Amid less controversy than last year, Triangle students will hear a back-to-school message Tuesday from President Barack Obama.
The lead-up to last year's speech by Obama drew calls from some Republicans that schools not air what they argued would be a political talk by the Democratic president. But after last year's speech turned out to be a pep talk about staying in school, calls for schools to forgo showing this year's speech have subsided.
During last fall's election campaign, then-minority Wake County school board member Ron Margiotta criticized showing the speech in school. But Margiotta, now chairman of the new Republican school board majority, said he isn't as concerned about this year's speech.
"I don't think it will be a problem," he said. "It didn't turn out to be as bad as we thought last year."
Tom Fetzer, chairman of the state Republican Party, said Friday that it was inappropriate for the Obama administration to use school time that could be used for teaching and learning. But Fetzer didn't repeat his call from last year for schools not to show the speech.
"I don't think the fate of the republic is in the balance," Fetzer said of the speech.
Obama's supporters have noted that other presidents, including Republicans Ronald Reagan and George H.W. Bush, delivered similar speeches to students.

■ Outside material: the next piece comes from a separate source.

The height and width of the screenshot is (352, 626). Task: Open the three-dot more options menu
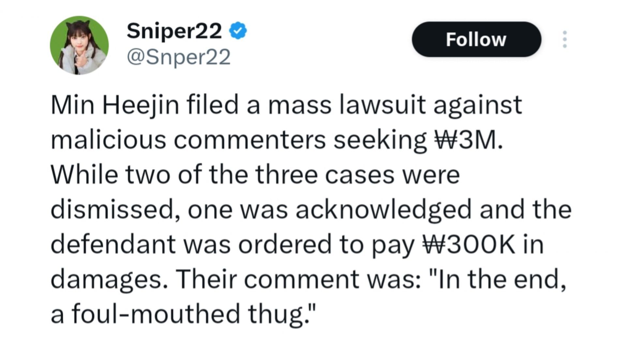(565, 39)
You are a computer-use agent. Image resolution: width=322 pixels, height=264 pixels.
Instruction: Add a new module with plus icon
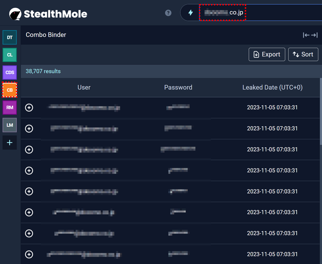[10, 143]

Like last year, Triangle school officials said it will be up to individual school principals to decide whether to air the speech.
School officials say parents who don't want their children to watch the speech can contact the principal to raise their concerns.
Lewis Ferebee, chief of staff for Durham Public Schools, said schools that show the speech will have to notify parents in writing so their children can opt out.
"The school principals, they're responsible for oversight, supervision and also instruction for students, so any time you would ask a school to stop instruction for a special activity like this, you want to make sure that the principals and staff are comfortable with having such a hard break in their instructional day," he said.
Amid the controversy, some schools didn't show the speech at all last year.
Joanne Casey complained that her daughter was the only student at Baileywick Elementary School in North Raleigh to see the speech.
After Casey had lobbied for her daughter to watch the speech, the school let her child watch it in the media center.
"Why shouldn't they be able to hear the president?" Casey said. "It's a good thing for the president of the United States to tell you that you can be whatever you want to be."
Lisa Spalding, principal of Turner Creek Elementary School in Cary, said she expects to allow students to watch the speech Tuesday.
"I thought it was a good thing for the president to tell children to stay in school," Spalding said.
Staff writers Stanley B. Chambers Jr. and Sarah Nagem contributed to this report.